Paul, an apostle–sent not from men nor by man, but by Jesus Christ and God the Father, who raised him from the dead– and all the brothers with me. To the churches in Galatia: Grace and peace to you from God our Father and the Lord Jesus Christ, who gave himself for our sins to rescue us from the present evil age, according to the will of our God and Father, to whom be glory for ever and ever. Amen. (Galatians 1:1-5 NIV)
I am going to try something…
Today we begin a study of the book of Galatians. The book of Galatians was written by the Apostle Paul, to the churches in southern Galatia, to address the problem of Judaizers in the church. Please realize the problem was not with Jews in the church, as the church was very Jewish.
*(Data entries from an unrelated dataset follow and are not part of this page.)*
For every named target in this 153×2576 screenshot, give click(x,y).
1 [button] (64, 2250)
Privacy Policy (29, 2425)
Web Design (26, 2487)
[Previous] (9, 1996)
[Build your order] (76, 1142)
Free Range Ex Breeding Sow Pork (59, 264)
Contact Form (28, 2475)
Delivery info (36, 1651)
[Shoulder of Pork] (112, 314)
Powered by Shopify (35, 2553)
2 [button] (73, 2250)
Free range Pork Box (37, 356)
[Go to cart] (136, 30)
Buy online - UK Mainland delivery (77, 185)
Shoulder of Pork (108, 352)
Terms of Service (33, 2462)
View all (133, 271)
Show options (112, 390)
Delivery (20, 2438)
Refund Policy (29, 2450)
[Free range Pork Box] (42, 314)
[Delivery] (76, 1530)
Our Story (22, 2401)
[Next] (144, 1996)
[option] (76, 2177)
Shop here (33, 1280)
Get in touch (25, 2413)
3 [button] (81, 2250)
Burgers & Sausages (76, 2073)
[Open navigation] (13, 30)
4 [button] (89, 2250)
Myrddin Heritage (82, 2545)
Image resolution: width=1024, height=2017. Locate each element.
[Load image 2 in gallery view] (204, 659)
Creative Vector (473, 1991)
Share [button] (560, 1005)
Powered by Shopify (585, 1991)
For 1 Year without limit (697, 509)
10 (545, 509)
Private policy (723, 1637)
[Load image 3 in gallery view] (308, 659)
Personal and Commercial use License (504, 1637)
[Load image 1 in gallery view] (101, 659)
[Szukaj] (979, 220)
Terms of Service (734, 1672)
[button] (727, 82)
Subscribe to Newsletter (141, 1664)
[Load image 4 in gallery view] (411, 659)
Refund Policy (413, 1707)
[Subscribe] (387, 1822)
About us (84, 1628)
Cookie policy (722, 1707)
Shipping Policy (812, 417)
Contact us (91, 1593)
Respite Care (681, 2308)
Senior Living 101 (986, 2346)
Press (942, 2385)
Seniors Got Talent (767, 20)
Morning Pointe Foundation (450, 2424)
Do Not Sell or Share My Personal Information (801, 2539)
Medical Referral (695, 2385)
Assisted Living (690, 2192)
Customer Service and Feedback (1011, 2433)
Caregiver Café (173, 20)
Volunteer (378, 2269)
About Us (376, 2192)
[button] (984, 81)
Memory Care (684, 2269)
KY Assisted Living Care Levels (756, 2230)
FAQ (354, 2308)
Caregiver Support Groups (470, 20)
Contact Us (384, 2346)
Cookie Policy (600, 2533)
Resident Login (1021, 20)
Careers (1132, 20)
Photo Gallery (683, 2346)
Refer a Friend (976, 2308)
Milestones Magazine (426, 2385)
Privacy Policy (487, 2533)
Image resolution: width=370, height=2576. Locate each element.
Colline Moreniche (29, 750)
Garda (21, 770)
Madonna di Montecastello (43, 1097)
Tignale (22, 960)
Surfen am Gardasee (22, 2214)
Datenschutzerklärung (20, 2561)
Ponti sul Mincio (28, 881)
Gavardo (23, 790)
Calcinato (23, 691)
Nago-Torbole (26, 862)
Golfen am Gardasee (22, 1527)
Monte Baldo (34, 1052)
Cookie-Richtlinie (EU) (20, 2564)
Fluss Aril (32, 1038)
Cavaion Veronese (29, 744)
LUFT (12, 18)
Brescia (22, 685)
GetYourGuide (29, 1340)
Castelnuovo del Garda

Rather, there was an element in the church that believed followers of Jesus should also adhere strictly to the rules and regulations of the Old Covenant, such as the practice of circumcision and rites of purification and celebration of special days.
Even in a fully Jewish church, this legalistic spirit would have been a problem. But as the church spread beyond Jerusalem, and Greeks came to follow Jesus, the notion that Old Testament practices were binding on Christians threatened the unity of believers and the very heart of grace as it was poured out on Calvary.
This divisive issue is why Paul wrote his letter to the Galatians. After all, he was the Jewish apostle chosen as a special messenger to the Gentile world. Who better to speak on the subject?
Our passage this morning is a simple greeting from Paul, but one filled with a conciliatory spirit and a clear focus on Jesus as Savior. Jesus was, and is our peace, and He brings peace to brothers and sisters who struggle against one another.
So what is this thing I am going to try?
Well, it is very difficult to study the book of Galatians without sounding like a broken record. To be true to the context, it is necessary to focus on the Judaizer problem, which means it is hard to get through a single study without mentioning circumcision, or other representations of the Old Covenant.
But I am going to try. While reminding us, on occasion, of the context of Galatians, I am going to intentionally seek less obvious lessons for application to our lives. This doesn’t mean I will ignore the overwhelming tension between “law” and “grace” that permeates Paul’s message. Rather, I am going to do my best not to cover old ground.
Therefore, I ask for grace as you enter into this study with me. Don’t think I am ignoring the obvious. Instead, share with me in my search for the obscure.
Perhaps, in this way, Galatians will reveal some overlooked perspectives and truths. And whatever we discover, it will be from God…not Paul…not any man. Ask Him to open our minds and hearts to His Word.
Dear God, show me peace. In Jesus’ name, Amen.